Pero la motivación política no es suficiente. Un proceso
de integración es sustentable en el tiempo, en la medida que sus
reglas generen condiciones apropiadas para la inversión productiva
y la consiguiente generación de empleo, en cada uno de los países
participantes. Ello es difícil de lograr en la práctica,
si es que existen condiciones de profundas asimetrías de poder
y de desarrollo económico relativos. En todo caso, depende mucho
de la calidad institucional del proceso de integración. Ella nutre
en el desarrollo de bienes públicos regionales,
que permitan generar los tres productos que posibilitan que la integración
pueda aspirar a ser relativamente irreversible. La experiencia europea
demuestra que tales productos son las redes, las reglas y los símbolos
comunes. Las redes resultan de un tejido denso de intereses sociales compartidos,
especialmente
los que se reflejan en cadenas de valor de alcance regional y proyección
global. Las reglas formales, pero también las informales-
son las que reducen el espacio de incertidumbres y precariedades, especialmente
en el acceso a los respectivos
mercados, como condición indispensable para incentivar decisiones
de inversión productiva en función del espacio económico
común. Y los símbolos, son los que permiten identificar
el espacio regional en el imaginario colectivo de cada uno de
los países participantes. Un ejemplo, en tal sentido, es lo que
significa hoy el Euro, como factor fundamental del desarrollo de una identidad
europea.
El Mercosur dista de haber generado tales productos, al menos en forma
suficiente para preservar su credibilidad y su legitimidad social en el
interior de cada uno de sus países miembros. A pesar de los avances
logrados, redes, reglas y símbolos, son aún muy débiles
para asegurar su relevancia y su irreversibilidad.
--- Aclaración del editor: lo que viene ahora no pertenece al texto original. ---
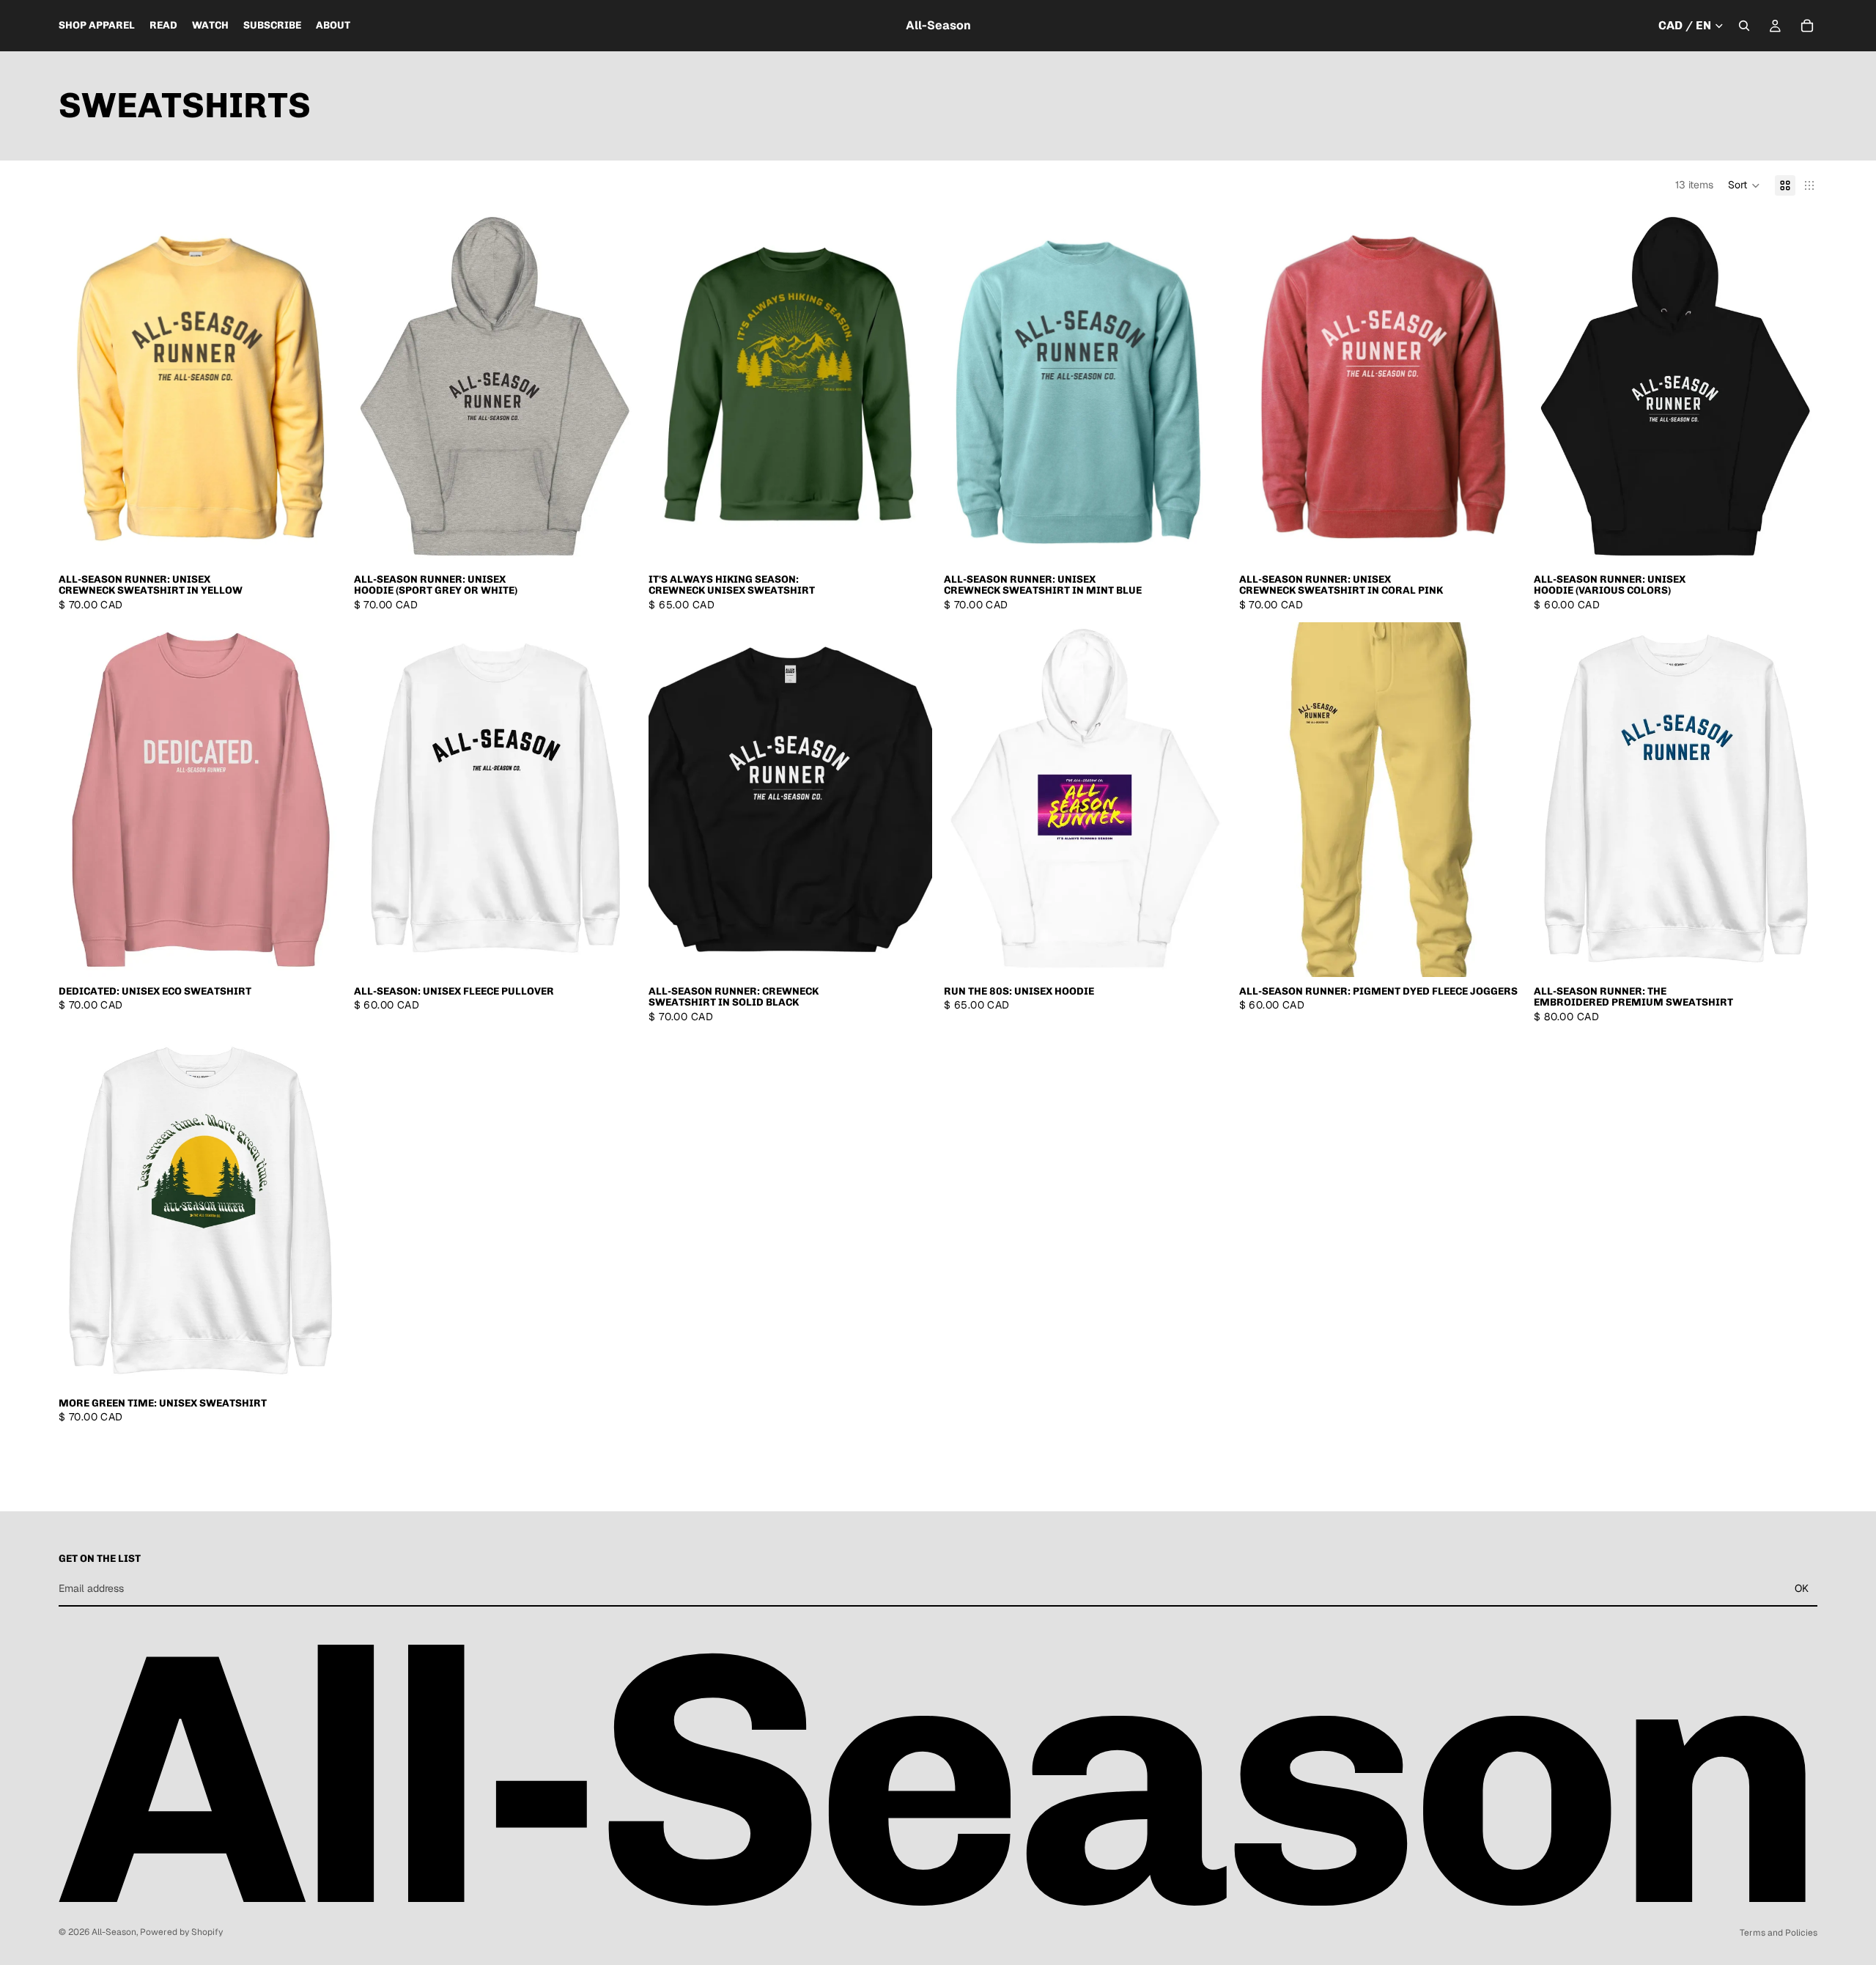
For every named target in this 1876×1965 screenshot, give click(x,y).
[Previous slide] (81, 388)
Rescatar al Mercosur como proyecto compartido de valor político
estratégico y como instrumento funcional al desarrollo económico
y social de cada uno de los países miembros, es entonces una de
las prioridades que plantean los desafíos y oportunidades que resultan
de las profundas transformaciones manifiestas en los últimos años
en el escenario internacional. Para que pueda brindar respuestas conjuntas
que sean eficaces, se requiere adaptar sus instrumentos y reglas a las
nuevas realidades. Es un trabajo de indudable proyección sudamericana,
que requiere movilizar las respectivas sociedades en torno a propuestas
funcionales, a la vez, a los respectivos intereses nacionales y a objetivos
estratégicos comunes,
tanto políticos, como económicos y sociales?